Rewrite everything from the line containing "Given: Click the Stamsund" down to the end of the items, replacing "icon" with "symbol" and leaving all else unchanged.

» Material for the task
((
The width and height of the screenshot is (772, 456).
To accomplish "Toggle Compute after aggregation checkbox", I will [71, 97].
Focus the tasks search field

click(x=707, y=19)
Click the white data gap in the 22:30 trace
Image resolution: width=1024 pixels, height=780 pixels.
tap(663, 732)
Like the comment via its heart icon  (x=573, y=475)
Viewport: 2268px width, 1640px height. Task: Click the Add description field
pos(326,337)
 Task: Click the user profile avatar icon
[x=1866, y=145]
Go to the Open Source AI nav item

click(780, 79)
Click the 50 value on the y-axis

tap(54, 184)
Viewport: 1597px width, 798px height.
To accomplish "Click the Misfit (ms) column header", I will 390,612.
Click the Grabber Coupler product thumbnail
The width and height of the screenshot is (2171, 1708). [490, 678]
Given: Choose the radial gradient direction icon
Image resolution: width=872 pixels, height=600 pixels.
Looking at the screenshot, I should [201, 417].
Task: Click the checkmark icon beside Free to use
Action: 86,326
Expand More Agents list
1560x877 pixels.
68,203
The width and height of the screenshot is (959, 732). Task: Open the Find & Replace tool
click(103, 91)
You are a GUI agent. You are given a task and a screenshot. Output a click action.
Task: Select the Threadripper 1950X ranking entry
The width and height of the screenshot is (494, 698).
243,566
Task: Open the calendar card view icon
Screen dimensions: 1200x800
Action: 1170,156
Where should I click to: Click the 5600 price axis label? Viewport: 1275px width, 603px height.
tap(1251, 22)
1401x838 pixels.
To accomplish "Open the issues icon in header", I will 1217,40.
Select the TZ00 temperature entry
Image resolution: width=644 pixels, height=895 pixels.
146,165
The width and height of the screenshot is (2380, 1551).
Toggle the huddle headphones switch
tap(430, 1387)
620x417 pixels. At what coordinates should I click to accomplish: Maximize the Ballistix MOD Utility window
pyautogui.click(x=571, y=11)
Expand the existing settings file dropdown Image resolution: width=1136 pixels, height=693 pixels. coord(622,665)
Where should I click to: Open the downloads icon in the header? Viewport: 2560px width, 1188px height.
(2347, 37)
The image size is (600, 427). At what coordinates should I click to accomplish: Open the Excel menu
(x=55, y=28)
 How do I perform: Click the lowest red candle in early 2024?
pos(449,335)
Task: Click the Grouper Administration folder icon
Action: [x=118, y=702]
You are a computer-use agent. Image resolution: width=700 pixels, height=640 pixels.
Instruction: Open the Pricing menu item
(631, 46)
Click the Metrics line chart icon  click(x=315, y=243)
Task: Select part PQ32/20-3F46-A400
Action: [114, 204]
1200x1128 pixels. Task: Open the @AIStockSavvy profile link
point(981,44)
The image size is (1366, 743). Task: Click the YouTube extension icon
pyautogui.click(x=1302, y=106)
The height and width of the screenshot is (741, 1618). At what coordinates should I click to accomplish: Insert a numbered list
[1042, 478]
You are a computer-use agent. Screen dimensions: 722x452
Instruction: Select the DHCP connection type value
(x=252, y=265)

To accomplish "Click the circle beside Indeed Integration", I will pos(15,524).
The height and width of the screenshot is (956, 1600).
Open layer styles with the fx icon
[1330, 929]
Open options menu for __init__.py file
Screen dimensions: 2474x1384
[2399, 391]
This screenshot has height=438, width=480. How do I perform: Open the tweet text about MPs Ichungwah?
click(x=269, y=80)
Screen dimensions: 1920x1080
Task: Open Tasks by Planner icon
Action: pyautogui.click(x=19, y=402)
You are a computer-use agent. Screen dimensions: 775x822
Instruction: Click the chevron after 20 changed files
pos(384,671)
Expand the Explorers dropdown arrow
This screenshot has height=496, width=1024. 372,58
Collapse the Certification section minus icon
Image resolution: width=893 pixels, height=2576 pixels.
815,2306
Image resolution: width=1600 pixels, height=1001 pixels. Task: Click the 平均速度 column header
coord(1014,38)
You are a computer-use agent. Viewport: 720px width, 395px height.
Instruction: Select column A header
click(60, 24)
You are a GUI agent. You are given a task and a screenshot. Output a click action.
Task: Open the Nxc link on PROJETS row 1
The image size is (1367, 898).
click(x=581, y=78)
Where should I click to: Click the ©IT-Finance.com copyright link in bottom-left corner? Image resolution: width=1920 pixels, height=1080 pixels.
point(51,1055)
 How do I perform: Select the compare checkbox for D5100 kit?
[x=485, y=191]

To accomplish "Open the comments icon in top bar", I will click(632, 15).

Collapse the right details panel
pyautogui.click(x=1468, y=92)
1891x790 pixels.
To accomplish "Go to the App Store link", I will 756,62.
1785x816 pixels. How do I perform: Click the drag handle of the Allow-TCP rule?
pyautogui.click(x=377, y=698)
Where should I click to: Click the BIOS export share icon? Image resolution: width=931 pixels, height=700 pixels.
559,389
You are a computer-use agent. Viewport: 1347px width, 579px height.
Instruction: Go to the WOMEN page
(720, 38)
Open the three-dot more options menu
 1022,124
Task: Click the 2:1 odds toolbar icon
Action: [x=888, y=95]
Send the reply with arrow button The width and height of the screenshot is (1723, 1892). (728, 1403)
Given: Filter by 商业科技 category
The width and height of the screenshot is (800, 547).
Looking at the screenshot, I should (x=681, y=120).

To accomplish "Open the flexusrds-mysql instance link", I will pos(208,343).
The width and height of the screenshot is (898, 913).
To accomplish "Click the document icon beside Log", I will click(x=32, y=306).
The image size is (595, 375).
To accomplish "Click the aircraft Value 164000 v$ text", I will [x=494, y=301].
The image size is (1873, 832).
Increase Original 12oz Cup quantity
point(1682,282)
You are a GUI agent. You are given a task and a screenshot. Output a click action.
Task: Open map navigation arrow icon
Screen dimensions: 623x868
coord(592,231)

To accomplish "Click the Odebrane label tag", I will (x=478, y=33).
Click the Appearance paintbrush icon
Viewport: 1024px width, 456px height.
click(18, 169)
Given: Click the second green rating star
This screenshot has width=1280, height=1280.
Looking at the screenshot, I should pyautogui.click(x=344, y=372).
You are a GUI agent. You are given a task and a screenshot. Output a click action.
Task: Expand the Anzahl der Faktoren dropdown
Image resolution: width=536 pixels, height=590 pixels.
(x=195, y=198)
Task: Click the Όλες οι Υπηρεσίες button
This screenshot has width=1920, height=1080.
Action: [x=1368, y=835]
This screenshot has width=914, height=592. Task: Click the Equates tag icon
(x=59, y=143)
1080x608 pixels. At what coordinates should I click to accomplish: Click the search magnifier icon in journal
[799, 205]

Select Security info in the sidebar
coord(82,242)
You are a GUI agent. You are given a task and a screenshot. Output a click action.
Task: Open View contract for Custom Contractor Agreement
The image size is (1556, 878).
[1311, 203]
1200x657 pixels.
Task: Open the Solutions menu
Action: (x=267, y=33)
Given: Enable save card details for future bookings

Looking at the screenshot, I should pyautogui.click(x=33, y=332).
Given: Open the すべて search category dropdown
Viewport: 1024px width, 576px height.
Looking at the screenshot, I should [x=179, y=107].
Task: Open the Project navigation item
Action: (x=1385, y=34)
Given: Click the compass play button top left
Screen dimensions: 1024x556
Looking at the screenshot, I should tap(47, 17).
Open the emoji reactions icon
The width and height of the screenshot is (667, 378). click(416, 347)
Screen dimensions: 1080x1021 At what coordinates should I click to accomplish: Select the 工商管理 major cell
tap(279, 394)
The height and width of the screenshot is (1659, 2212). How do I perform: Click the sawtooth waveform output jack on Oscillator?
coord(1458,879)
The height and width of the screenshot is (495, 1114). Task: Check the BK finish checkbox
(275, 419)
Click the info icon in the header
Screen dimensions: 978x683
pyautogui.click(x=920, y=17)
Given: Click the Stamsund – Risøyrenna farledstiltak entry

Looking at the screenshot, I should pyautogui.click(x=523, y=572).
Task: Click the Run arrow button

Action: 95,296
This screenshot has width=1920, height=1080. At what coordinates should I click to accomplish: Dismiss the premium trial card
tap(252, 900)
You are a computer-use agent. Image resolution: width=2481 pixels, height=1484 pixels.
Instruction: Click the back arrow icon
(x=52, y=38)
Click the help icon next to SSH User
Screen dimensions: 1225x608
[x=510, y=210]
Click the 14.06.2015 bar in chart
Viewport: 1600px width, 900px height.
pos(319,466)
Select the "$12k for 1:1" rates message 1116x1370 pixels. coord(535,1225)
))
» Solution
Given: Click the Stamsund – Risøyrenna farledstiltak entry

Looking at the screenshot, I should pyautogui.click(x=523, y=572).
Task: Click the Run arrow button

Action: 95,296
This screenshot has width=1920, height=1080. At what coordinates should I click to accomplish: Dismiss the premium trial card
tap(252, 900)
You are a computer-use agent. Image resolution: width=2481 pixels, height=1484 pixels.
Instruction: Click the back arrow symbol
(x=52, y=38)
Click the help symbol next to SSH User
Screen dimensions: 1225x608
[x=510, y=210]
Click the 14.06.2015 bar in chart
Viewport: 1600px width, 900px height.
pos(319,466)
Select the "$12k for 1:1" rates message 1116x1370 pixels. coord(535,1225)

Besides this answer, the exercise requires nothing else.